Certification will bring some predictability into the market for physicians, vendors, and payers, Mark Leavitt, M.D., who is chair of the Certification Commission for Healthcare Information Technology, said at a congress sponsored by the American Medical Informatics Association.

The commission's initial scope is to certify electronic health record (EHR) products for physician offices and other ambulatory settings. They plan to begin beta testing products as part of a pilot project in September.

By the end of the year, the commission is slated to publish certification requirements and to outline a roadmap for vendors for requirements for the next 1–2 years, Dr. Leavitt said.

The roadmap is a key part of the commission's work because the cycle for getting new features, interfaces, and interoperability functions into a product can be 6–18 months or more. "We need to signal to the industry as to where we are going next, so it has time to respond," he said.
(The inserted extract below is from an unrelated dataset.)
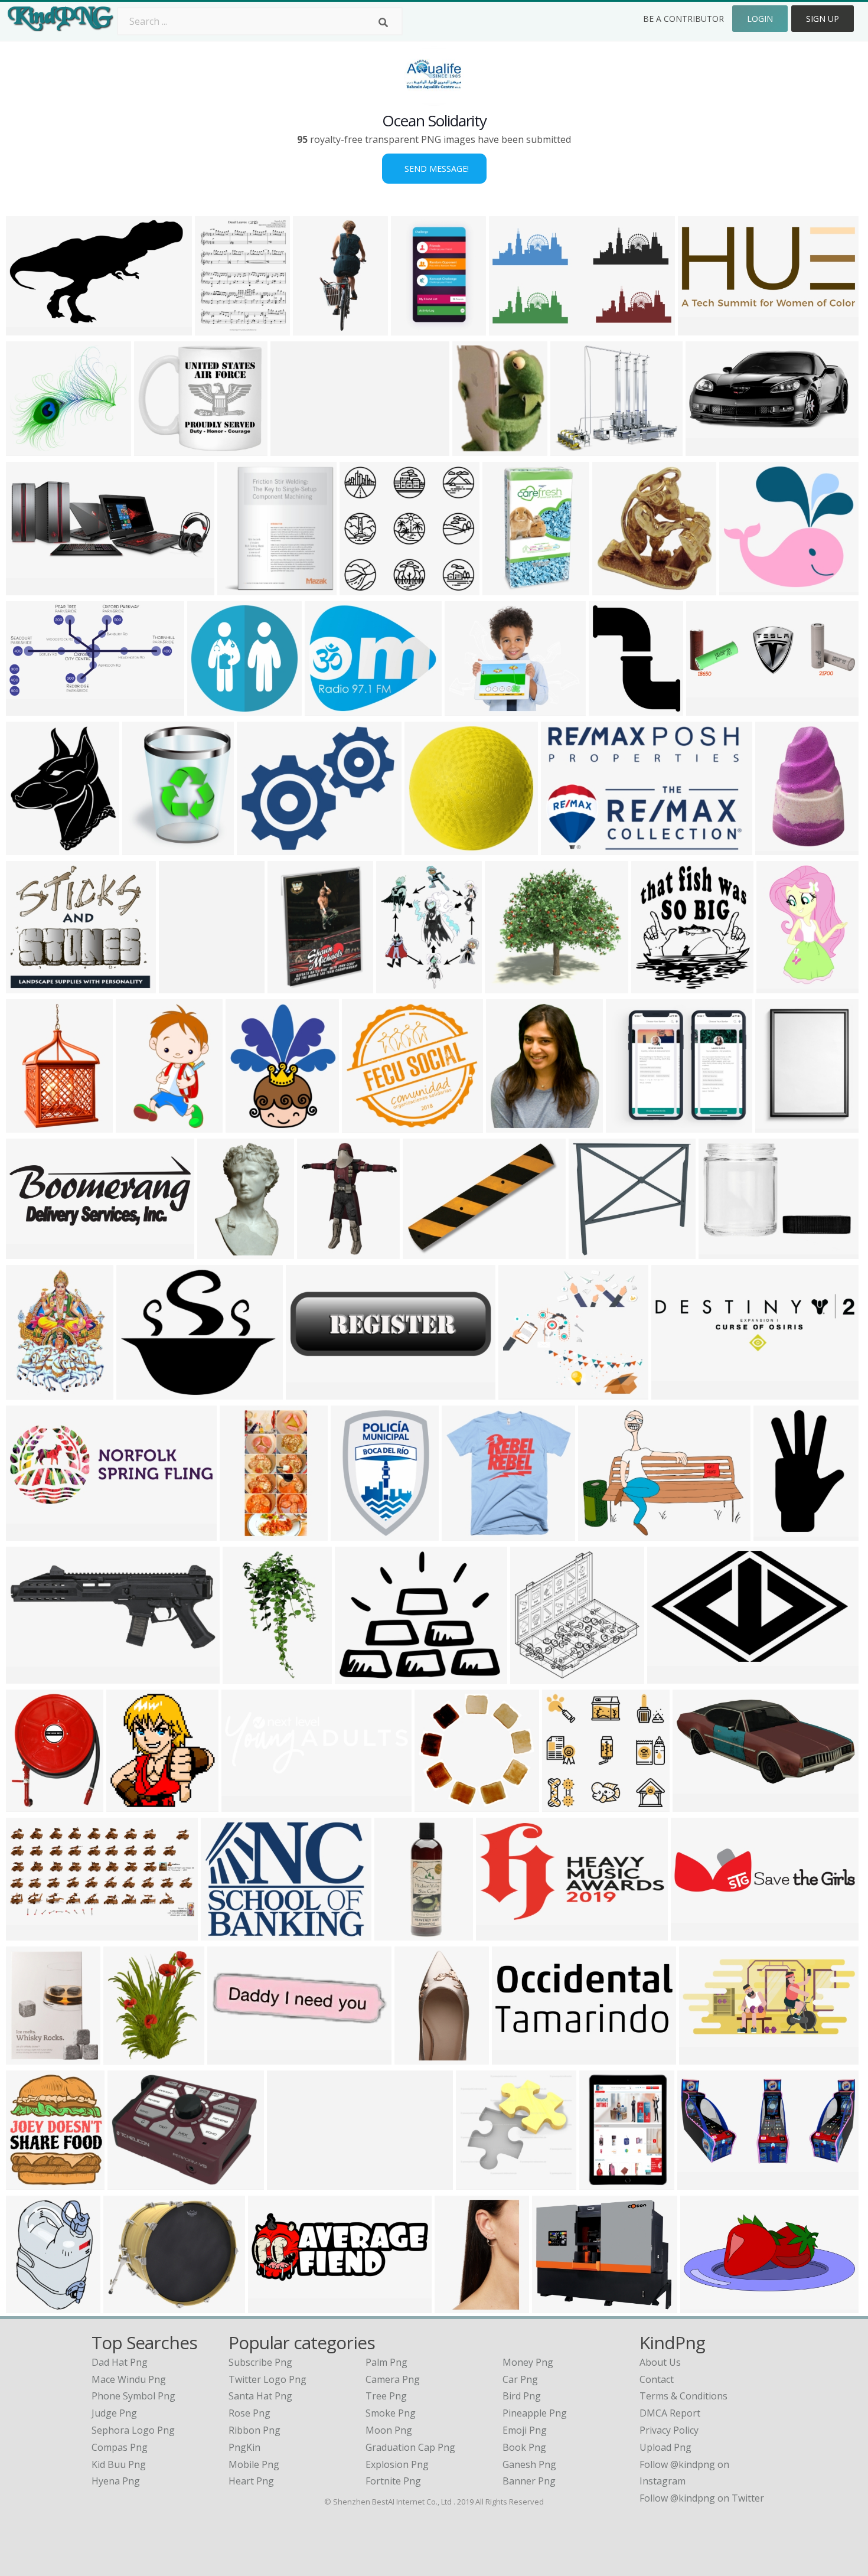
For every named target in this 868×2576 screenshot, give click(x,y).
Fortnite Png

The certification commission was founded last year by the American Health Information Management Association, the Healthcare Information and Management Systems Society (HIMSS), and the National Alliance for Health Information Technology.
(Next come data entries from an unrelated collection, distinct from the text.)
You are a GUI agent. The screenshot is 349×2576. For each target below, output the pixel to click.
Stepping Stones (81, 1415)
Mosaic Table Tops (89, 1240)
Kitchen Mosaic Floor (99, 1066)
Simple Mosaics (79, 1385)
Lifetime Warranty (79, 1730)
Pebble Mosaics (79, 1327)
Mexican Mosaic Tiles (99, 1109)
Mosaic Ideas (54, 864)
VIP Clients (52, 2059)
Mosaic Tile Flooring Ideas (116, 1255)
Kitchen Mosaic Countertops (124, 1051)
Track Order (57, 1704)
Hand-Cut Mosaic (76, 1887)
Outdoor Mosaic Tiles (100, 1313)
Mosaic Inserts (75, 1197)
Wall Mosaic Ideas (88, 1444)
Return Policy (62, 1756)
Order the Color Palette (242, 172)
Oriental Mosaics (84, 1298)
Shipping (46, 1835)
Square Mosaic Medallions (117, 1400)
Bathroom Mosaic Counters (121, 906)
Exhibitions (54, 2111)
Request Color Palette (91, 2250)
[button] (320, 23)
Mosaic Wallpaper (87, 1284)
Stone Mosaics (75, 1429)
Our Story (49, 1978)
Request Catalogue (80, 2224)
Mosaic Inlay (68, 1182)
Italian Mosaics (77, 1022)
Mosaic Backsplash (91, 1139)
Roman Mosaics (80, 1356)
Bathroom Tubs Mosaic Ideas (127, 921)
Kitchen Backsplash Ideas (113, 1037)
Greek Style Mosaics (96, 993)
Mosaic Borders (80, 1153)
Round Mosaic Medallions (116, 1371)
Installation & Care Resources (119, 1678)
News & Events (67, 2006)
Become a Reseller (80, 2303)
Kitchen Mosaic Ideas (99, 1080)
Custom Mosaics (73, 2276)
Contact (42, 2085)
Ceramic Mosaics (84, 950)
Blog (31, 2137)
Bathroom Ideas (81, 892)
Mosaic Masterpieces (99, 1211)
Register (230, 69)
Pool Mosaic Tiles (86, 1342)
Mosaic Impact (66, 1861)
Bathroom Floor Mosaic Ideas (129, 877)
The three groups have provided seed funding and have loaned staff members to the effort. As the process moves forward, the commission will charge fees to the vendors to cover the cost of testing the products. They also plan to seek sustaining grants from other organizations to maintain their operations, said Dr. Leavitt, who is also the medical director at HIMSS.

Under the voluntary certification process, products will either be certified or not certified. "We are not trying to create a competitive rating system," Dr. Leavitt said.

The idea is that the commission will be setting a baseline standard, leaving space for competition and innovation above that standard. And the standard needs to be based on reality, he said, to get participation from vendors.

In the first year of certification, the members of the commission want to be sure that they don't create any requirements that will shut down the marketplace.

Dr. Leavitt, however, said he expects that, as the standards become more rigorous in the years to come, the marketplace will evolve to follow the certification process.

Currently, adoption is progressing slowly because the market lacks order and predictability.

For example, physicians won't buy electronic records systems until costs are lower, their own risk is lower, and the incentives are higher. However, it's hard for vendors to bring down prices when the sales volumes are so low and the sales cycle is so costly.

Payers have expressed interest in offering incentives for the use of EHRs, but many are concerned that if they start to offer incentives, an industry of minimal systems will spring up to capture that money, Dr. Leavitt said.

Certification is a way to take some of the risk out of the process for all the players, Dr. Leavitt said.

Another challenge is to make sure that there isn't a wave of adoption of products that aren't interoperable.

"We want to ensure that these products that get adopted will be interoperable in this emerging infrastructure," Dr. Leavitt stated at the meeting. "The challenge is the infrastructure isn't there yet, it's emerging.